Шрифт:
Но по-настоящему блистательным и милосердным князем XII в. во Франции был Жоффруа Плантагенет. Ничто не сравнится с его анжуйской милостью в отношении рыцарей (и даже клириков и народа), если верить «Истории», которую около 1170 г. написал о нем турский монах Жан из Мармутье. Жоффруа был графом Анжуйским с 1129 по 1151 г., герцогом и властителем Нормандии с 1144 г., и в наших исторических книгах его по многим причинам считают образцом французского рыцаря XII в. Часто воспроизводят пластину с его надгробия, выполненную между 1160 и 1165 г.: на ней изображен его лазоревый щит с шестью золотыми львятами, который упоминает и Жан, так что герб Жоффруа — один из самых старинных, какие известны точно [172] . В его лице славят отца и деда великих монархов, одновременно столпов и светочей рыцарства и даже кумиров трубадуров второй половины XII в. — Генриха Плантагенета и трех его сыновей от Алиеноры Аквитанской, то есть Генриха Молодого, Жоффруа Бретонского и Ричарда Львиное Сердце. Наконец, рассказ о его посвящении в 1128 г., написанный Жаном из Мармутье лет через сорок-пятьдесят (1170–1180), — блистательный текст со сказочно красивыми описаниями омовения посвящаемого и передачи оружия.
172
Однако не факт, что он датируется 1128 г., как утверждает Жан из Мармутье: Pastoureau, Michel. Traite d'heraldique... P. 29.
Появление этого обряда означает, что перед нами уже развитая куртуазная культура. Юноша как будто вышел прямо из какого-нибудь романа Кретьена де Труа — или готов вступить в него. Он похож на Эрека или Персеваля как родной брат. Какова «историческая ценность» сцены посвящения, которую Жан помещает в начало своей «Истории Жоффруа Плантагенета» и на которой мы ненадолго остановимся?

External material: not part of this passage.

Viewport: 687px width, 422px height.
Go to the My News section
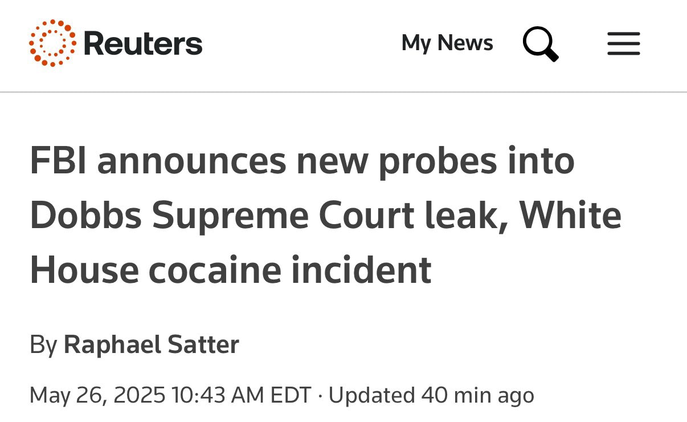pos(447,43)
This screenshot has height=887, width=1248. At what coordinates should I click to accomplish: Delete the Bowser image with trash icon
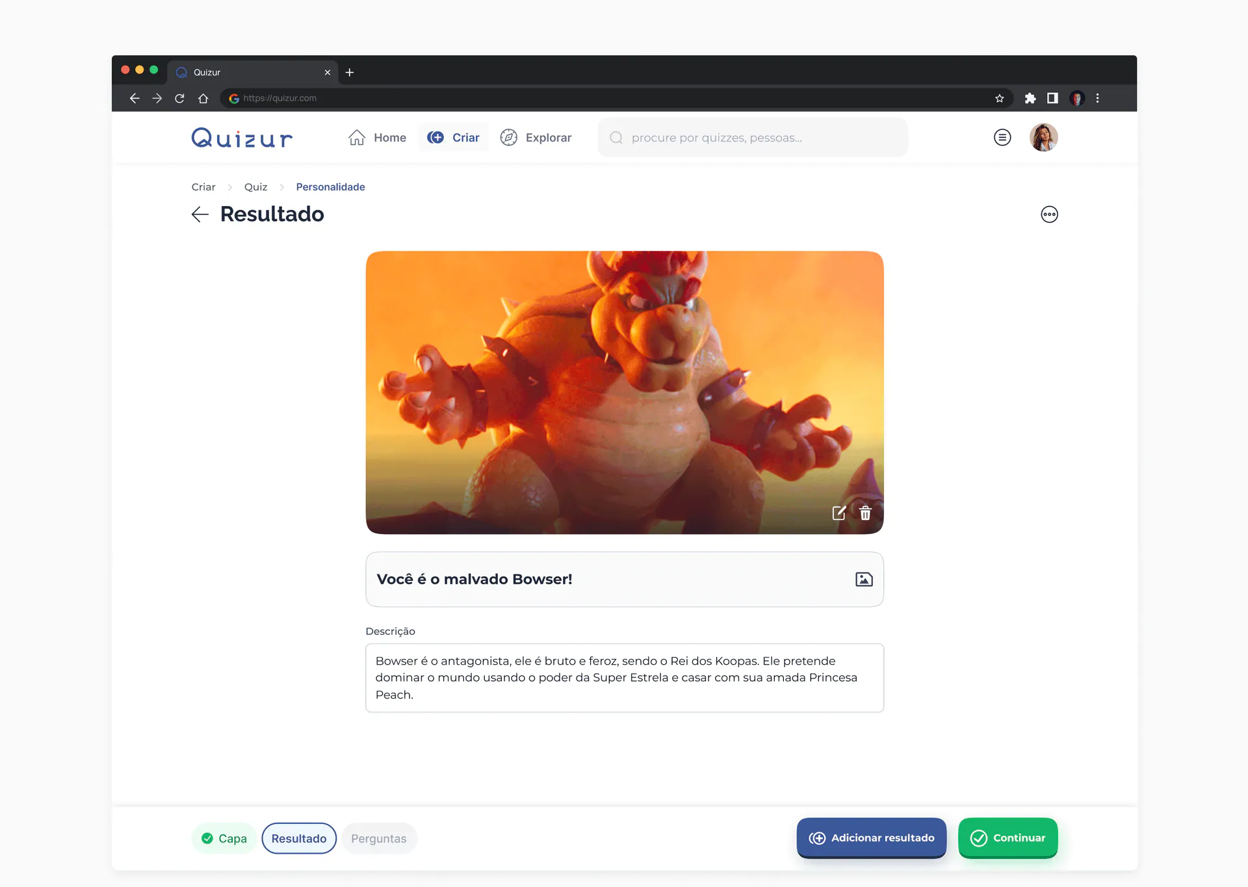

Несомненно, это не точная фиксация хода событий 22 мая 1128 г., а скорее свидетельство (в числе прочих) того, чем за 40 лет обогатились церемонии посвящения. Монах Жан еще не упоминает удар посвящаемому (colee) (какой получил Арнульф Ардрский в 1181 г.{680}) и не пытается задействовать христианскую религию и служителей Церкви, как это делают Ламберт Ардрский и другие авторы 1200-го г. С другой стороны, Жан из Мармутье как будто несколько преуменьшил роль короля-посвятителя, Генриха Боклерка, изобразив его всего лишь председателем на церемонии: оружие взято из его сокровищницы, но мы не «видим», чтобы он сам вручал это оружие. А ведь в реалиях 1128 г. это посвящение было важно в феодальном отношении, поскольку Генрих тем самым назначал Жоффруа наследником, по крайней мере одним из наследников. Законный сын герцога-короля к тому времени уже умер; Генрих повторно выдал замуж дочь, однако открыто не отказал племяннику, Стефану Блуаскому, в праве ему наследовать. Монах Жан из Мармутье предпочитает описывать эпизод из рыцарской жизни, «крупным планом» показывая своего героя, его красивую осанку, прекрасные манеры.
Пролог к «Истории Жоффруа Плантагенета» сразу же настраивает на определенный лад: он возносит похвалу князю, конечно, сильному и справедливому, но отличающемуся умеренностью в отношении побежденного противника{681}. Жоффруа с юности обладает всем набором традиционных княжеских достоинств, к которым добавляются веселый нрав, особая «любезность в обращении с рыцарями»{682}.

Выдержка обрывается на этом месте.